((

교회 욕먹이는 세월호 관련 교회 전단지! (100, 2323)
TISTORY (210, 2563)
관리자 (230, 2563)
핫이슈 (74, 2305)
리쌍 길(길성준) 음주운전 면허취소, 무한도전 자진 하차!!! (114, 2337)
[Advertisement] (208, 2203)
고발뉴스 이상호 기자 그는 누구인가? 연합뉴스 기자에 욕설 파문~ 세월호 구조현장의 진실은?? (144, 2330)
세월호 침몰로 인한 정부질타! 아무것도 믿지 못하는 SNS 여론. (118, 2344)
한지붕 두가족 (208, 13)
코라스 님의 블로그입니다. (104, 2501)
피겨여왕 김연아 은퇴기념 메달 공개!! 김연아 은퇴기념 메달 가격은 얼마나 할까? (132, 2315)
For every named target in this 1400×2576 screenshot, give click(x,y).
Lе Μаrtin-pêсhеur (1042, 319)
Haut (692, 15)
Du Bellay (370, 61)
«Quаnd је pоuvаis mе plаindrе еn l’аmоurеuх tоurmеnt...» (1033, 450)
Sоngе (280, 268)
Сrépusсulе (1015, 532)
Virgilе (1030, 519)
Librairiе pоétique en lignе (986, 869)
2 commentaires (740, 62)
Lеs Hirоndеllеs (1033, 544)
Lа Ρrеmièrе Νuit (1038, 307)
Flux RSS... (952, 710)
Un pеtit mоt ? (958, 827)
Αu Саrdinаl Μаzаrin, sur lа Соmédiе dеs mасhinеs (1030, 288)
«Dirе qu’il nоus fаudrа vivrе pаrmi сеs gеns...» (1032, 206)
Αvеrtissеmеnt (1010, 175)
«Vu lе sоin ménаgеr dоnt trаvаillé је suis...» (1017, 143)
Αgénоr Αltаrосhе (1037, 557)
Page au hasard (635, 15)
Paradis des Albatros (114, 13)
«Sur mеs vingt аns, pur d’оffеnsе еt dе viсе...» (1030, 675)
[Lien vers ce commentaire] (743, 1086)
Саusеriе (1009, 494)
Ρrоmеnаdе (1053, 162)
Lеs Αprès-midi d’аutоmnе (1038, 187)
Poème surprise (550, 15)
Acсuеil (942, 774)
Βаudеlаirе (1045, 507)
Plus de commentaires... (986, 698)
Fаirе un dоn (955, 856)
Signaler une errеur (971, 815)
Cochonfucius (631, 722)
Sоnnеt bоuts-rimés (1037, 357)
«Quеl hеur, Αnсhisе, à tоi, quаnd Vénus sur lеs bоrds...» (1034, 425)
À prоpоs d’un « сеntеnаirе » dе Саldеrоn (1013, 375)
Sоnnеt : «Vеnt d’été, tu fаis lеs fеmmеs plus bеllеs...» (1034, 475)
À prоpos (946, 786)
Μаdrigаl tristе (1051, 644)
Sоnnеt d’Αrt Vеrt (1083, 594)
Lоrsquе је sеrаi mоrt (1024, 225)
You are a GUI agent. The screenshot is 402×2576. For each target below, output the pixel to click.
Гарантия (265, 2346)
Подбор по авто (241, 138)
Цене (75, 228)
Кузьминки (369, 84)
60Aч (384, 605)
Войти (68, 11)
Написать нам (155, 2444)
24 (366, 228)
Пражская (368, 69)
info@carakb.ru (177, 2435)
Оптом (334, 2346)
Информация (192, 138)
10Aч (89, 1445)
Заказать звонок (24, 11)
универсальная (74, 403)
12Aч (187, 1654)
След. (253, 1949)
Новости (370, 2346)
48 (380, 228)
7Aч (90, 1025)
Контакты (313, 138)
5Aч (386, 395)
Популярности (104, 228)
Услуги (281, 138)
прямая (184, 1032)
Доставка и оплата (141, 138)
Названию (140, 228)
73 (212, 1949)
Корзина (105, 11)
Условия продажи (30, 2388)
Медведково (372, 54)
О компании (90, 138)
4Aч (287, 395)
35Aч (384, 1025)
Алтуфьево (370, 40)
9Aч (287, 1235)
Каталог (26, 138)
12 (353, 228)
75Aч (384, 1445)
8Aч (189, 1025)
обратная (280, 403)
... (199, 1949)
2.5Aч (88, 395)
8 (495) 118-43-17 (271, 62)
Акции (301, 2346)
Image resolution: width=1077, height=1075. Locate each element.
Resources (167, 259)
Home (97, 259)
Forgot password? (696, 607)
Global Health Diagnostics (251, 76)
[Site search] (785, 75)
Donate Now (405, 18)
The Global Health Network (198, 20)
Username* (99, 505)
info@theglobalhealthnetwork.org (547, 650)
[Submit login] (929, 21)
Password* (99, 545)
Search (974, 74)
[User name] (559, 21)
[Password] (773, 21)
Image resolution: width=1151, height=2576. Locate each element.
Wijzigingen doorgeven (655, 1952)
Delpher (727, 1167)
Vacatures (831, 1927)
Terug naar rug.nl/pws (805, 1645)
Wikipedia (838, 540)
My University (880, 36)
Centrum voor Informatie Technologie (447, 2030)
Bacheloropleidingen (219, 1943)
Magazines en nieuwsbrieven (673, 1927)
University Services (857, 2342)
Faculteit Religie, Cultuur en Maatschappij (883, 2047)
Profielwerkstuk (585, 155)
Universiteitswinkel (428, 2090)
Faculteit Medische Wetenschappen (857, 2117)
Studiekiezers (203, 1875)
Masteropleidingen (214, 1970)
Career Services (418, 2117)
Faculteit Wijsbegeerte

))

→ **WRITTEN EXERCISE**: Scale only the lines starting at the one that contains "Условия продажи (30, 2388)" and ending at the last line of the records, and write each of them out again, requests included. Multiply every coordinate in the answers by 0.5 and round it to a whole number, with halves going up.

→ **COMPLETED TASK**:
Условия продажи (15, 1194)
Медведково (186, 27)
О компании (45, 69)
4Aч (144, 198)
35Aч (192, 513)
Алтуфьево (185, 20)
9Aч (144, 618)
Каталог (13, 69)
12 (177, 114)
75Aч (192, 723)
8Aч (95, 513)
обратная (140, 202)
... (100, 975)
2.5Aч (44, 198)
8 (495) 118-43-17 (136, 31)
Акции (151, 1173)
Image resolution: width=1077, height=1075. Locate each element.
Resources (84, 130)
Home (49, 130)
Forgot password? (348, 304)
Global Health Diagnostics (126, 38)
[Site search] (393, 38)
Donate Now (203, 9)
The Global Health Network (99, 10)
Username* (50, 253)
info@theglobalhealthnetwork.org (274, 325)
[Submit login] (465, 11)
Password* (50, 273)
Search (487, 37)
[User name] (280, 11)
[Password] (387, 11)
Image resolution: width=1151, height=2576. Locate each element.
Wijzigingen doorgeven (328, 976)
Delpher (364, 584)
Vacatures (416, 964)
Terug naar rug.nl/pws (403, 823)
Wikipedia (419, 270)
My University (440, 18)
Centrum voor Informatie Technologie (224, 1015)
Bacheloropleidingen (110, 972)
Magazines en nieuwsbrieven (337, 964)
University Services (429, 1171)
Faculteit Religie, Cultuur en Maatschappij (442, 1024)
Profielwerkstuk (293, 78)
Universiteitswinkel (214, 1045)
Faculteit Medische Wetenschappen (429, 1059)
Studiekiezers (102, 938)
Masteropleidingen (107, 985)
Career Services (209, 1059)
Faculteit Wijsbegeerte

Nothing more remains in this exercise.